A Life of Service: Keller's activities... went beyond helping only those who were confronted by blindness or deafness. ... She worked to end ignorance, racism, and poverty. In an era when it was politically incorrect to do so, she upheld the right of workers to strike and the right of women to vote. ... She was the first woman to touch the great Bronze Amita Buddha at Daibutsu, Japan; she was the first woman to ever receive an honorary degree from Harvard University... She met with world leaders -- Churchill, Nehru, Einstein, Roosevelt, Eisenhower, Kennedy, and many more....

She took special comfort from the theological writings of the eighteenth-century Swedish scientist and seer Emanuel Swedenborg, whose vision of the other world gave her life a special focus. "We who are blind," she wrote, "are often glad that another's eye finds a road for us in a wide, perplexing darkness. ...To her, Swedenborg's testimony about the life to come seemed 'a sweet breath from God's presence.' ...

Her father was a deacon in the Presbyterian church... her mother was an Episcopalian. As for Anne Sullivan, she had grown up in a Catholic family and, as Helen put it, 'had no faith in religion.' When she was an infant, Keller was baptized, but she received no special religious training in her early years. ...

At age sixteen, however, she discovered the writings of Emanuel Swedenborg. Deeply touched by them, she embraced the "new church" - a phrase used by Swedenborg to refer to God's inauguration of a new Christianity and later applied to the church movement based on Swedenborg's teachings....

As Keller understood it, the New Church was not a matter of doctrine, but a loving way of understanding the world. It ... proclaimed the universal brotherhood of mankind and the immediate presence of a loving God. ... In 1928 she gave a forceful address to a national meeting of Swedenborgians in Washington, D.C., in which she urged fellow believers to abandon their sectarian attitude and proclaim the great message they held in sacred trust....

Always ecumenical in her outlook, she saw that the God of her faith was the God of all faiths. Yet her belief remained rooted in Swedenborg's teachings. Whenever she was asked who her favorite philosopher was, she would reply without hesitation, 'Why, Swedenborg, of course!' And on one occasion, she was disturbed by a misunderstanding that arose after she had expressed enthusiasm for the teachings of Bahá'ě. When some reported that she had embraced that religion, she set the record straight emphatically:

"...since I was sixteen years old, I have been a strong believer in the doctrines of Emanuel Swedenborg.
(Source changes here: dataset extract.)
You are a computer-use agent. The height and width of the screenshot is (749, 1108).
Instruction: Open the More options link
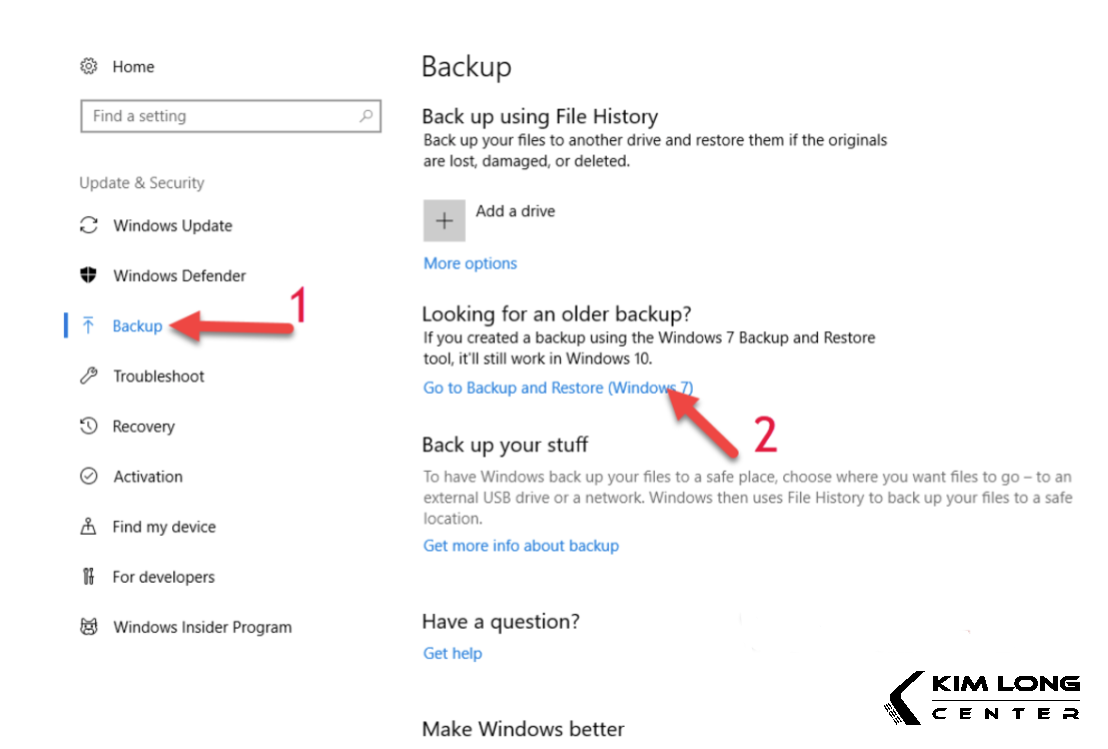click(x=470, y=263)
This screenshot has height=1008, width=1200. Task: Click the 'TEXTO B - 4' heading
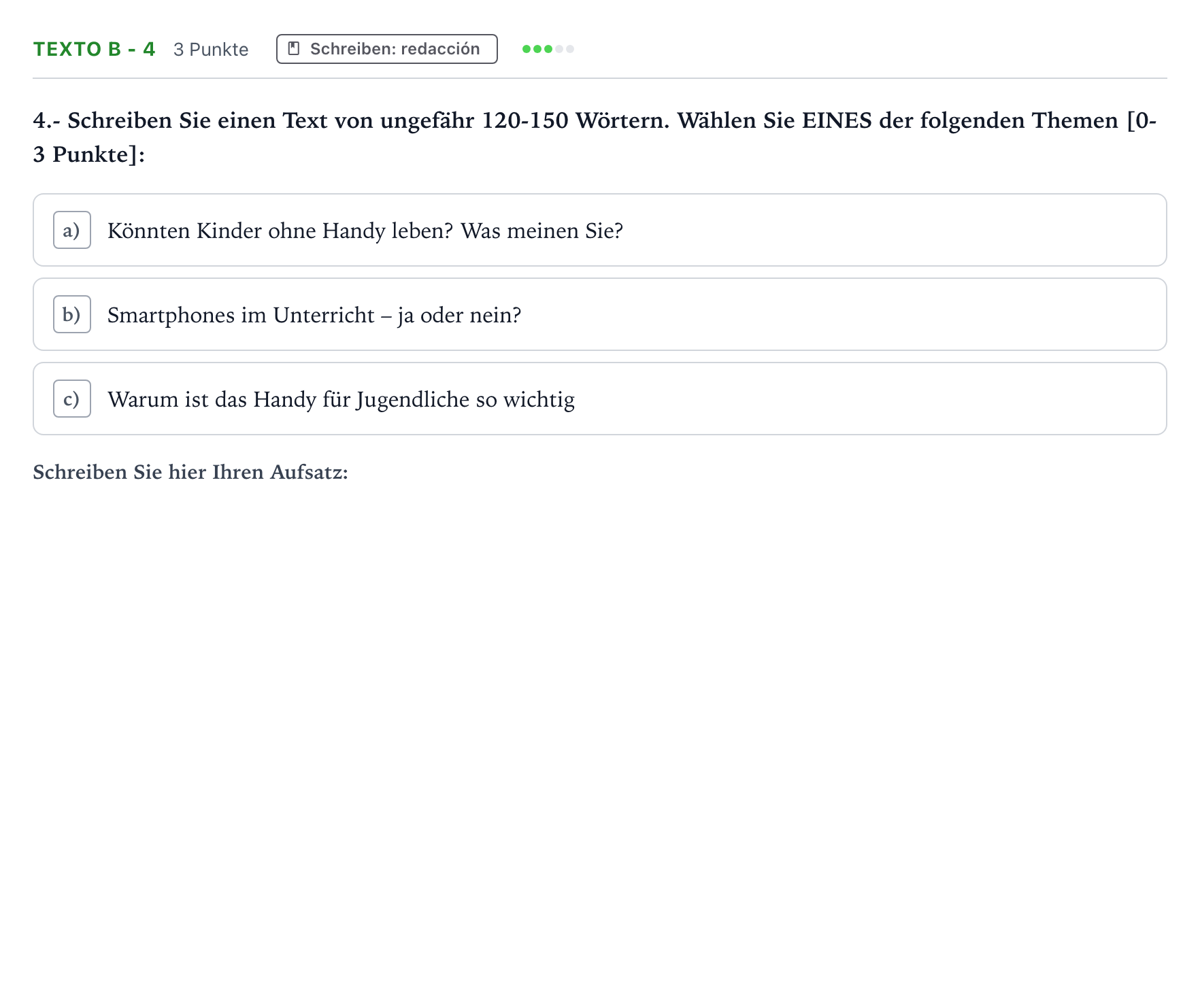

Why should I change my faith, since it opens my eyes to all that is beautiful and noble in the thoughts and beliefs of men.... I have a profound respect for the teachings of Baha Ullah, just as I have for the noble thoughts of all great prophets and seers...."

"...her version of Christianity was universal, all-encompassing.... In Swedenborg's teachings, she found support for what she believed to be true in her own heart - that every human life is of sacred importance and that there is dignity in all true religious paths. That is why she could declare, without reservation: "I am a Swedenborgian ... Its spirituality and idealism appeal to me. It also fosters all kinds of true freedom, places humanity above party, country, race, and it never loses sight of the essence of Jesus' gospel - the supreme and equal worth of each individual soul. That doctrine is the heart of Christianity."

Helen Keller's religion was indeed larger than any organized church. Her Lord was Jesus Christ, the gentle, forgiving Nazarene.... In him, she saw the great smiling God of all souls, encompassing multitudes and showering all with unceasing love, wisdom, and power. Keller knew that God's true church - the kingdom of heaven - is not here or there, but within each person. And that is why she could rise above all theological language and theological systems to proclaim:

"I believe that life is given us so that we may grow in love, and I believe that God is in me as the sun is in the color and fragrance of a flower-the Light in my darkness, the Voice in my silence."